RV-specific IgA in breast milk and serum samples was determined using enzyme-linked immunosorbent assay as previously described [12]. Briefly, microplate wells were coated with rabbit hyperimmune serum to rhesus rotavirus (RRV) and incubated with diluted RV1 strain or blotto (5% skim milk in phosphate-buffered saline [PBS]). After washing, breast milk samples (1:5–1:5120) and serum samples (1:10–1:10 240) that were serially diluted in diluent buffer (1% skim milk and 0.5% [v/v] of 10% polyoxyethylene ether W1 in PBS) were added to the wells, followed by biotin-conjugated goat anti-human IgA antibodies (KPL, Gaithersburg, Maryland). After incubation and washing, extravidin (Sigma, St. Louis, Missouri) was added to the wells and incubated, and then the reactions were developed with 3,3′,5,5′-tetramethylbenzidine (TMB; Sigma) and stopped with 1N hydrogen chloride. Optical density (OD) was determined at 450 nm with an enzyme immunoassay reader (MRX Revelation; Dynex Technologies, Chantilly, Virginia). IgA titers in breast milk and serum were calculated as the reciprocal of the highest dilution that gave a mean OD greater than the cutoff value (3 standard deviations above the mean OD of the negative-control serum wells). RV-specific IgG in serum samples was tested and analyzed in the same manner as IgA except that 0.5% normal rabbit serum was added to the biotin-conjugate solution.

RV-specific neutralizing activity in breast milk was measured using a microneutralization assay as previously described [12]. Briefly, breast milk samples (50 µL) in 2-fold dilutions were mixed with an equal volume of trypsin-activated RV1 vaccine virus to yield a concentration of 4000 FFU/well and incubated at 37°C for 1 hour. Monolayers of MA104 cells grown in 96-well plates were washed with PBS and incubated with diluted breast milk and virus mixture. Following incubation at 37°C for 1 hour, the plates were washed with PBS and incubated with 100 µL of Iscove's modified Dulbecco's medium (Invitrogen, Carlsbad, California) containing 5 μg/mL trypsin. After 20 hours of incubation at 37°C, the plates were fixed with 15 μL of 37% formaldehyde at 4°C for 30 minutes.
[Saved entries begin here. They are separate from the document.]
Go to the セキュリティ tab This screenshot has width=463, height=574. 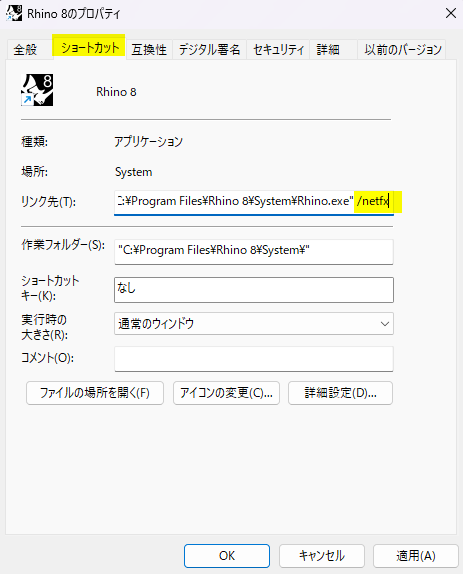[x=278, y=49]
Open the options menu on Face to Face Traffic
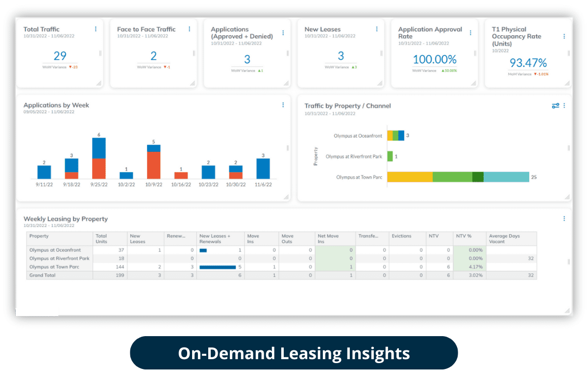The width and height of the screenshot is (588, 392). (x=189, y=28)
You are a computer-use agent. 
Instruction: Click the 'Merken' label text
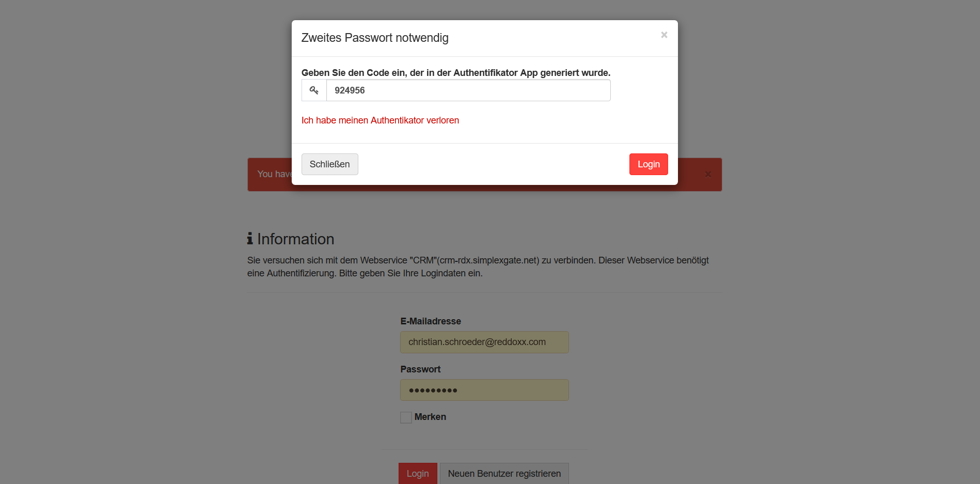point(430,417)

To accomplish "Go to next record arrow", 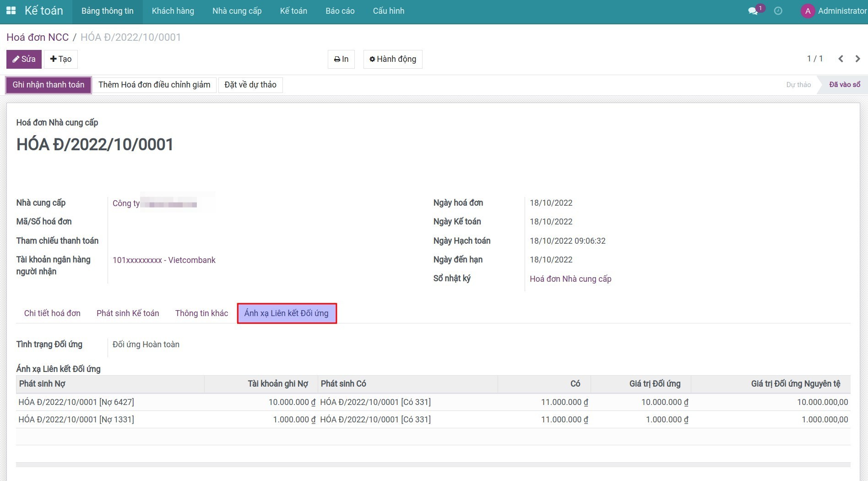I will (857, 59).
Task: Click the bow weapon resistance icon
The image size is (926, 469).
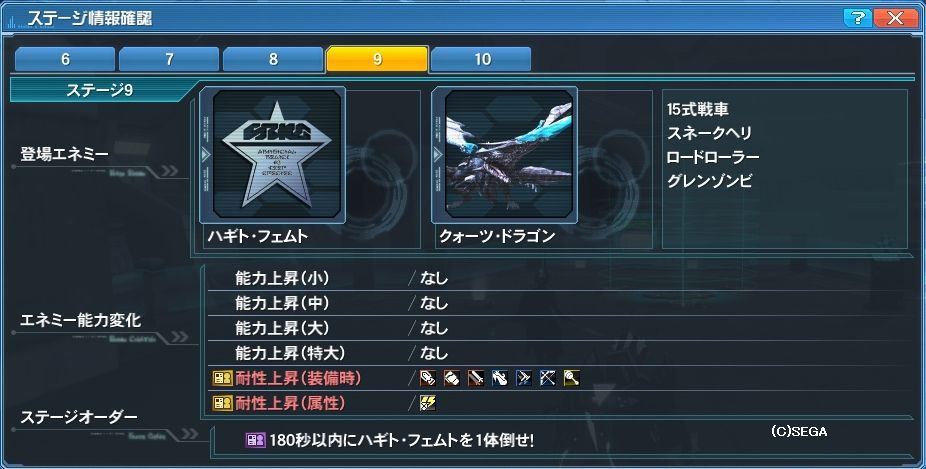Action: [x=547, y=377]
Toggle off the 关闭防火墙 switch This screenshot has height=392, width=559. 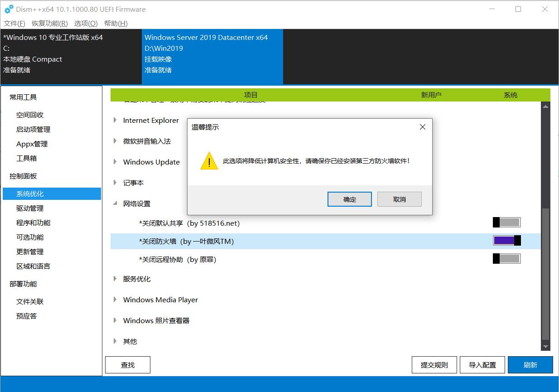[x=506, y=240]
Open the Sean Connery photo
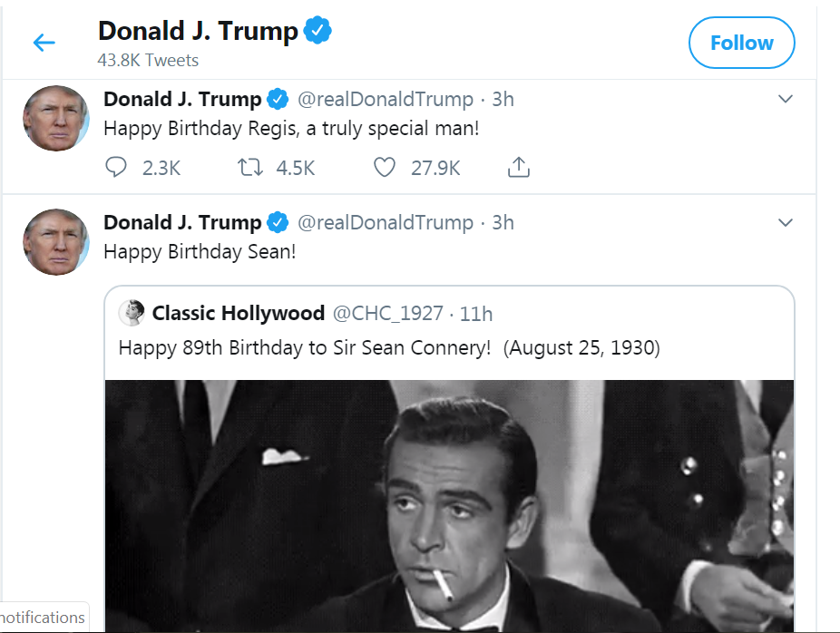The width and height of the screenshot is (840, 633). click(x=449, y=505)
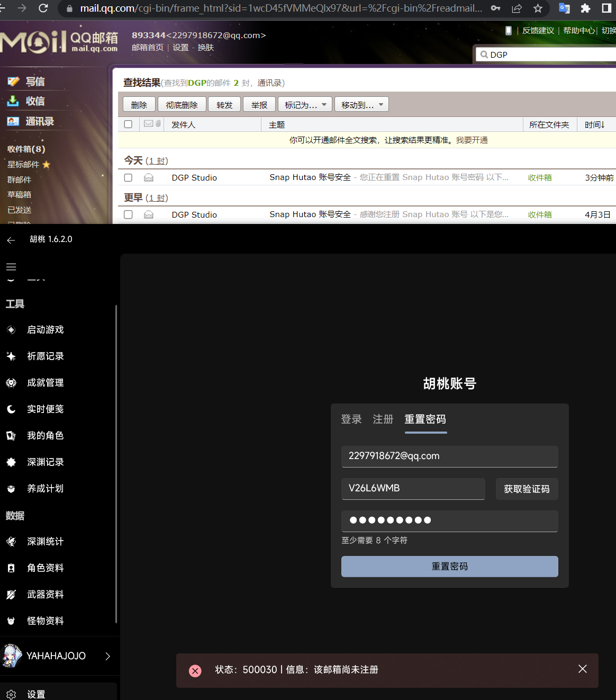
Task: Click the verification code input showing V26L6WMB
Action: coord(413,489)
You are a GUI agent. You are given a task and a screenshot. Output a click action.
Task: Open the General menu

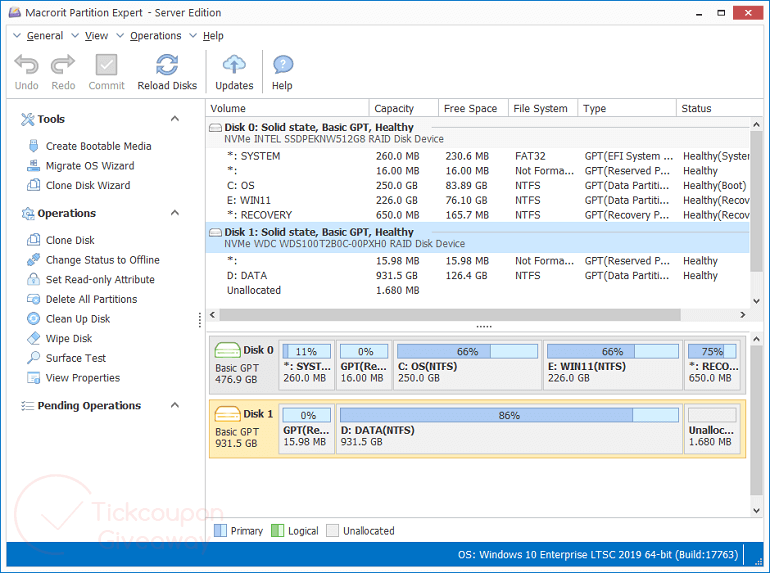[x=44, y=36]
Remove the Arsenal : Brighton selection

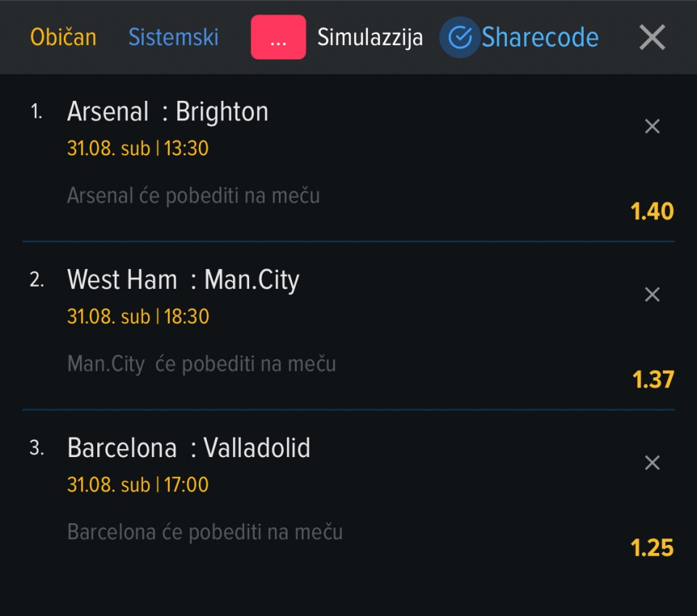(x=652, y=126)
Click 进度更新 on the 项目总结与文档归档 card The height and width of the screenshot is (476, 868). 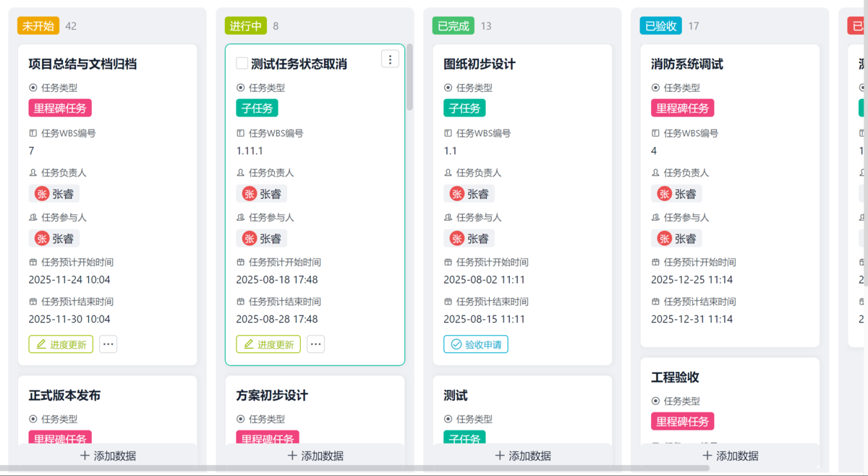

RV antigen in MA104 cells was detected by incubating plates with a rabbit anti-RRV hyperimmune serum, horseradish peroxidase-labeled anti-rabbit IgG, and then TMB. Neutralizing titer in a breast milk specimen was determined as the reciprocal of the highest dilution that showed a >70% reduction in the absorbance value compared with that in virus-only controls.

Statistical Analyses

Data analyses were performed using SPSS Statistics, version 20 (IBM Corp., Armonk, New York). The Wilcoxon signed-rank test was used to compare titers within or between groups. Comparisons between categorical variables were done using the χ² and relative risk tests. IgA titers ≥40 in serum were considered positive. Seroconversion was defined as greater than 4-fold increase in RV-specific IgA titers following the first or second RV vaccine doses compared with titers prior to the first dose.

Univariate linear regression analyses were performed to examine the relationships between infants' IgG and mothers' IgG pre-dose 1 in sera and between neutralizing activity and IgA pre-dose 1 and 2 in breast milk specimens. Log transformed (log₂) titers of IgG, IgA, and neutralizing activity were used in the linear regression models. Linear regression models were assessed for violations of assumptions. Spearman rank correlations were used in univariate analyses to examine relationships between continuous variables when the assumptions of the regression model were not met. Univariate and multivariate logistic regression analyses were performed to examine the relationships between continuous variables and seroconversion post-dose 1 and 2. Finally, log₂ titers of IgA, IgG, and neutralizing activity were used in the logistic regression models. An alpha level of 0.05 (P < .05) was considered significant for all tests.

RESULTS

We enrolled 250 infants with a median age of 6.1 weeks (range 6–8) at the time of their first RV1 immunization, given concomitantly with OPV and other scheduled pediatric vaccines [16]. Because some infants were not fully adherent to the protocol and were excluded from the study, or some specimens were not collected, we analyzed available matched serum and breast milk samples from 181 mother–infant pairs. RV IgA seroconversion rate at post-dose 1 was 35% (64/181) and increased significantly to 60% (108/181) at post-dose 2 (P < .001). Then, we generated 2 groups based on the status of IgA seroconversion, that is, infants who did or did not seroconvert at post-dose 1 or post-dose 2, and evaluated biological predictors of the IgA seroconversion (Table 1). Infant pre-dose 1 serum RV IgG titers were significantly higher in the group of infants who did not seroconvert than those of infants who seroconverted at post-dose 1 (P = .010). While seroconverted and nonseroconverted post-dose 1 infants had similar pre-dose 1 serum IgA titers, we found that infants who did not seroconvert at post-dose 2 were more likely to be IgA positive at pre-dose 1 than those who seroconverted (53% vs 32%, P = .005).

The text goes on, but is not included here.